§ SHORT PROBLEM
Render every line of the records as a Markdown table with the columns "Line No." and "Text", skipping blank lines and leaving out the pictures.

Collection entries
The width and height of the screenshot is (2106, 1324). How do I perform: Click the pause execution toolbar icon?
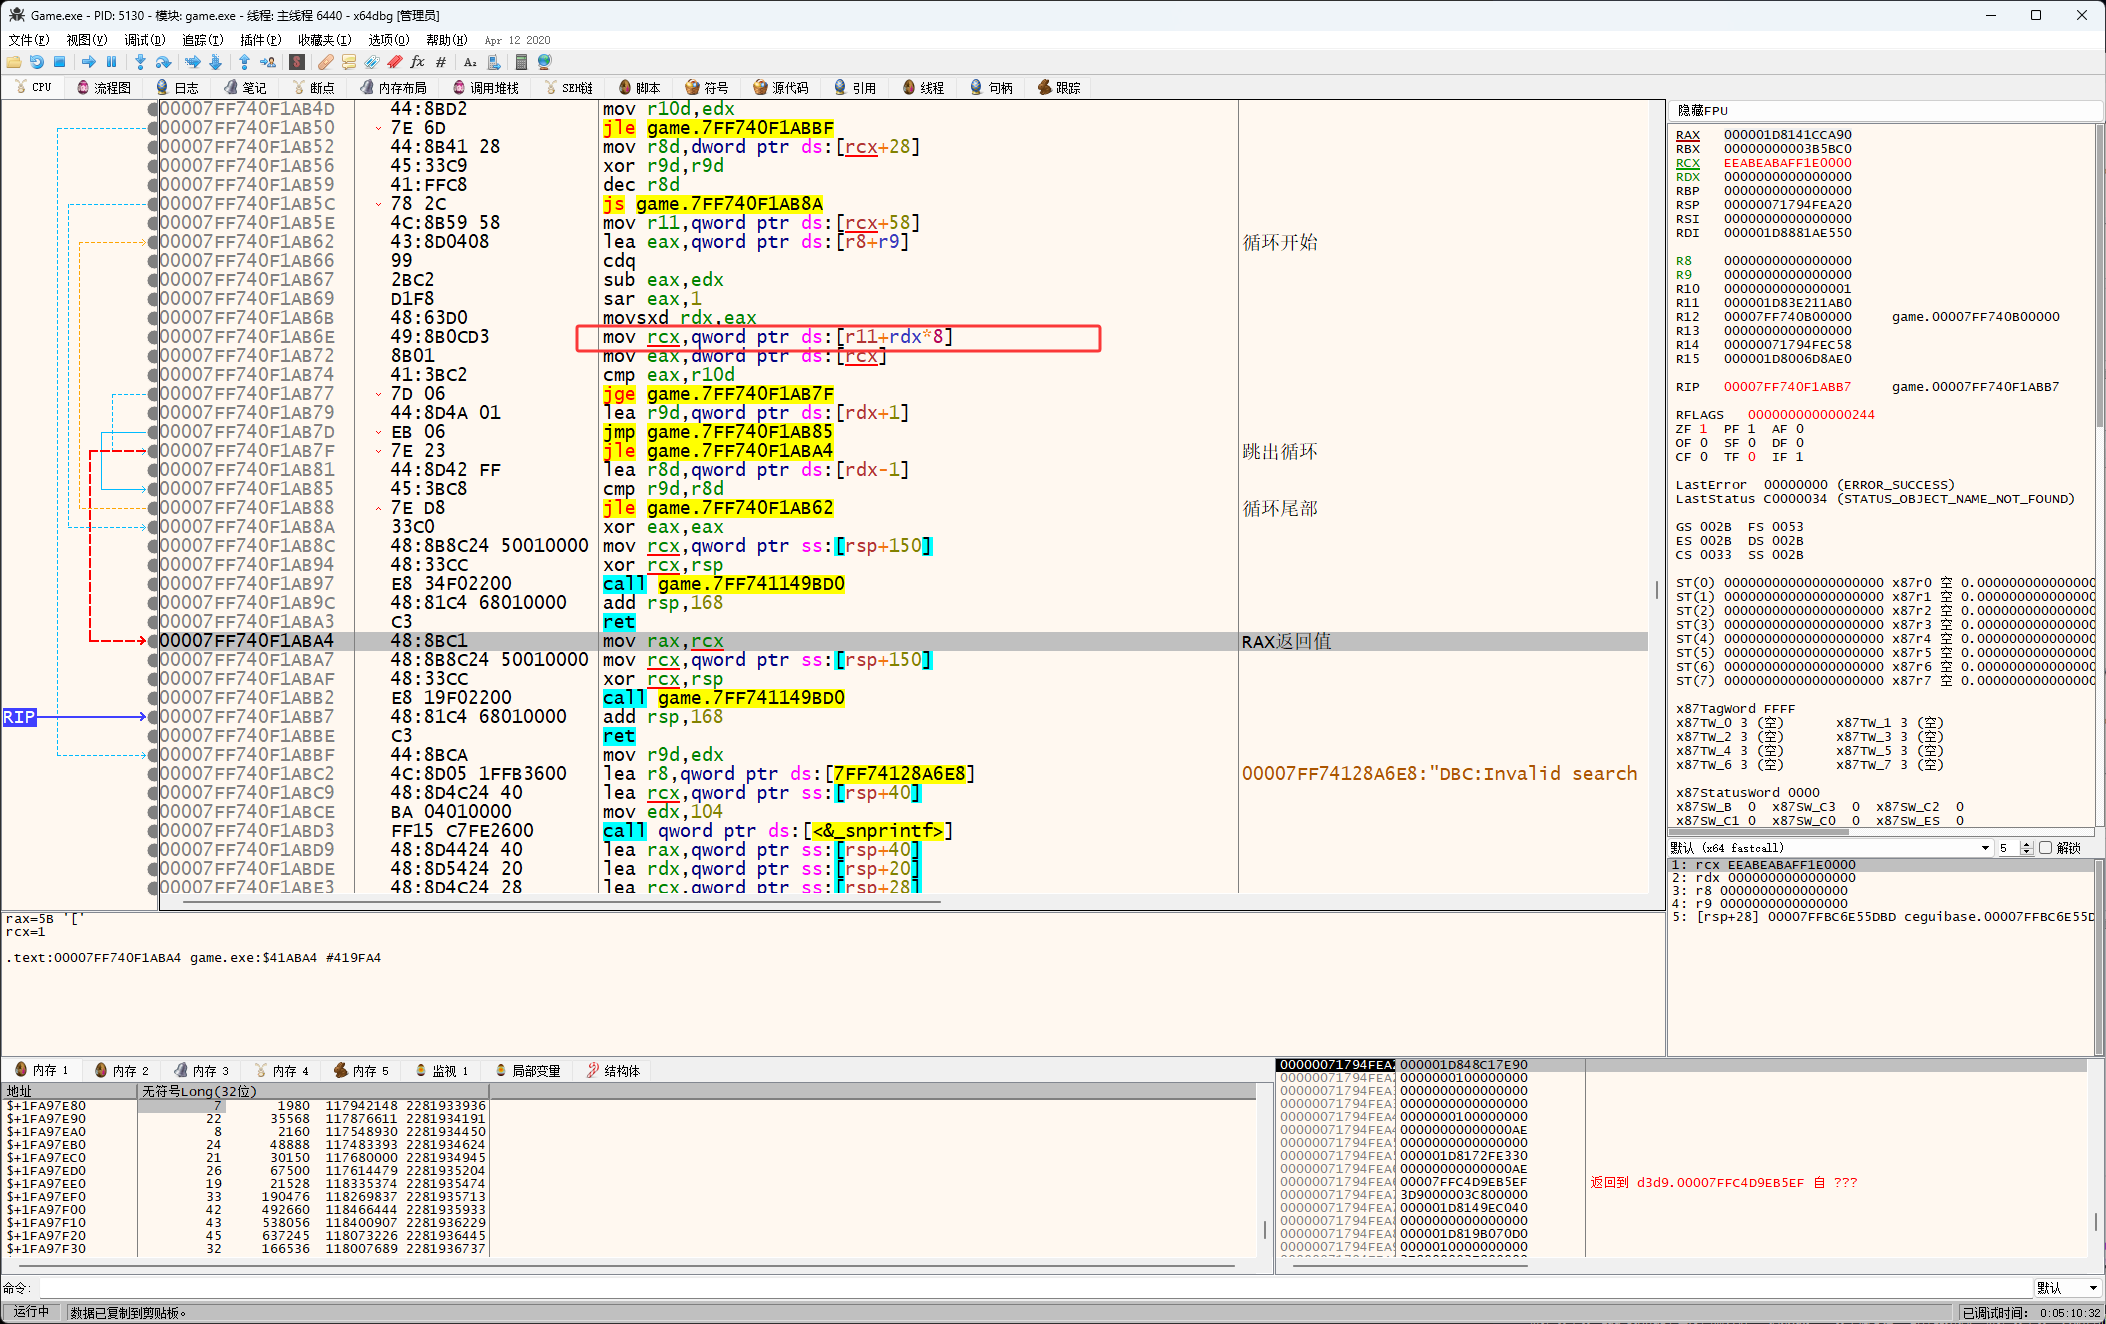coord(111,62)
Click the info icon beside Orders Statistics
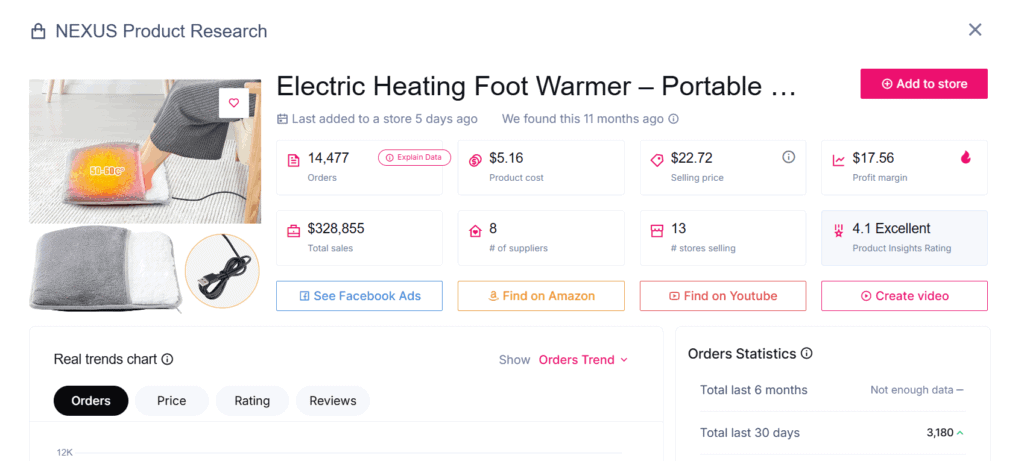The image size is (1024, 461). tap(807, 353)
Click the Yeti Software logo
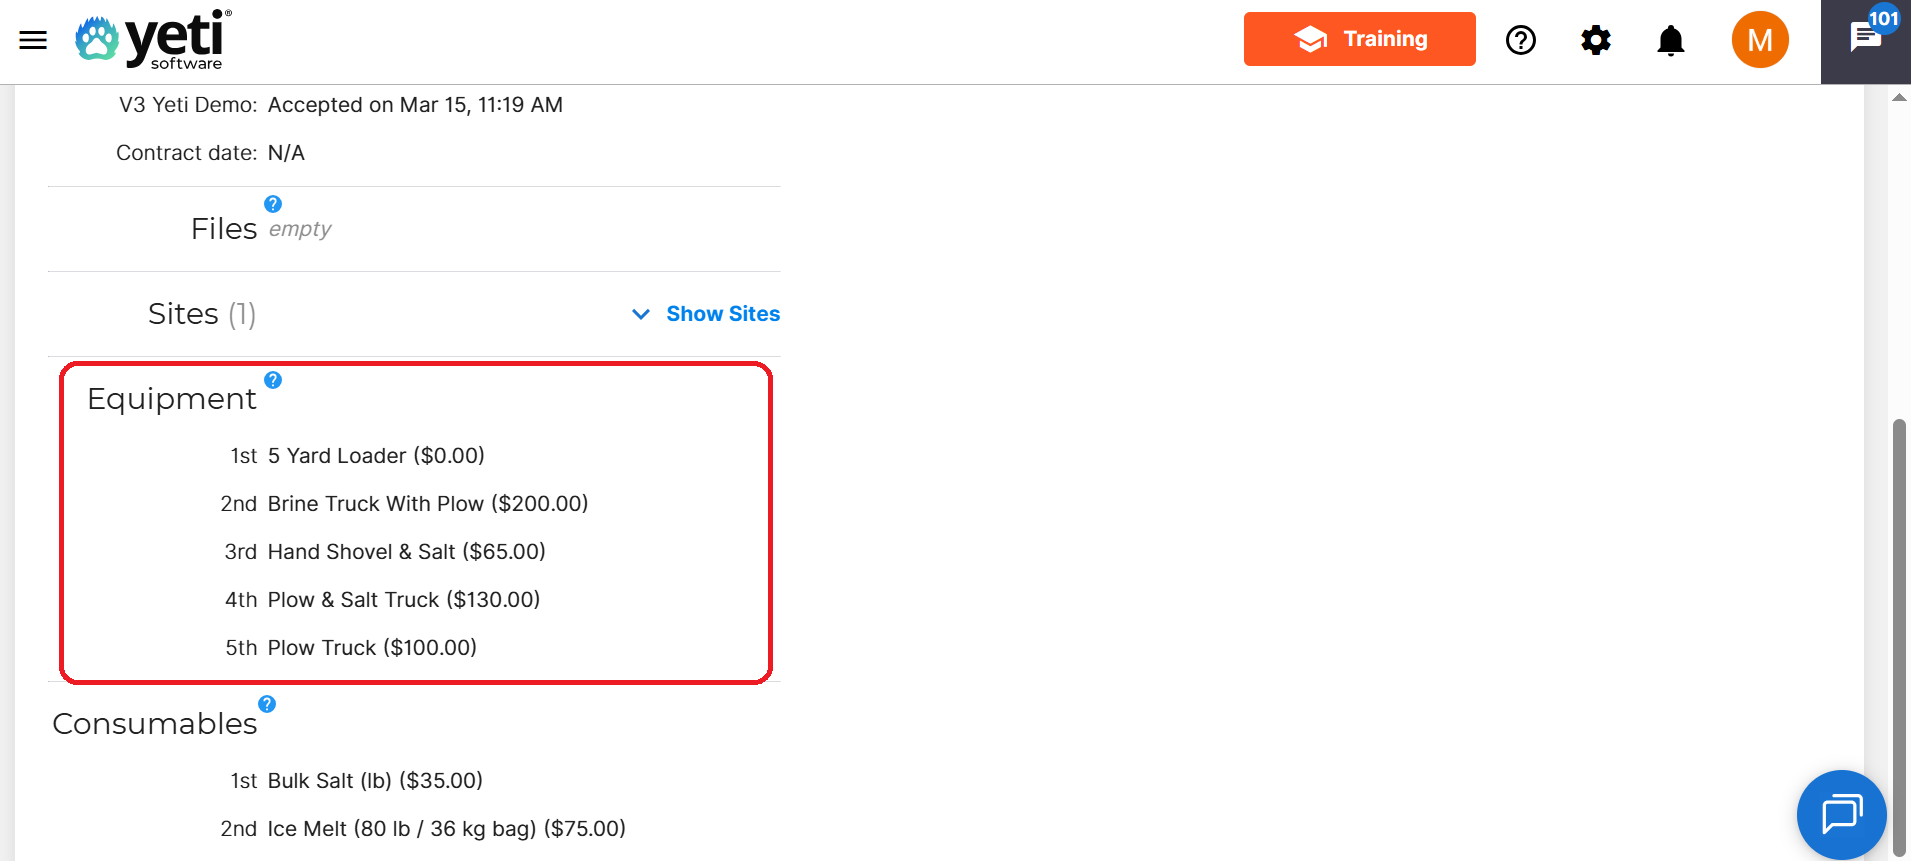1911x861 pixels. (x=153, y=40)
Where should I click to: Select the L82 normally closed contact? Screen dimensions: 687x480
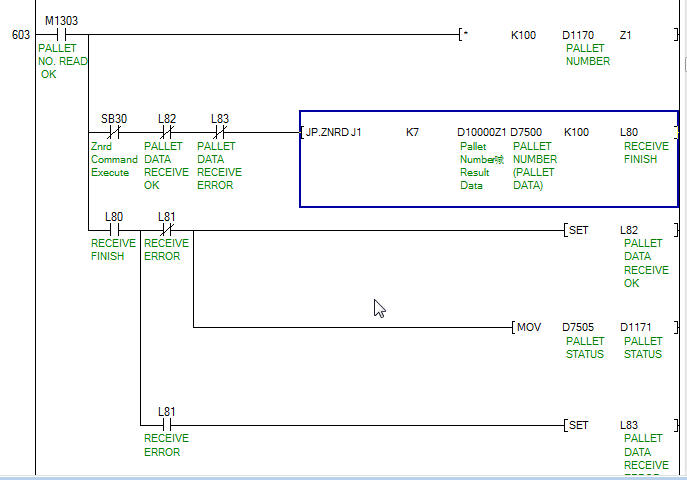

§ SOLUTION TO THE PROBLEM
| Line No. | Text |
|---|---|
| 1 | The width and height of the screenshot is (2106, 1324). How do I perform: Click the pause execution toolbar icon? |
| 2 | coord(111,62) |
| 3 | Click the info icon beside Orders Statistics |
| 4 | The image size is (1024, 461). tap(807, 353) |
| 5 | Click the Yeti Software logo |
| 6 | 1911x861 pixels. (x=153, y=40) |
| 7 | Where should I click to: Select the L82 normally closed contact? Screen dimensions: 687x480 |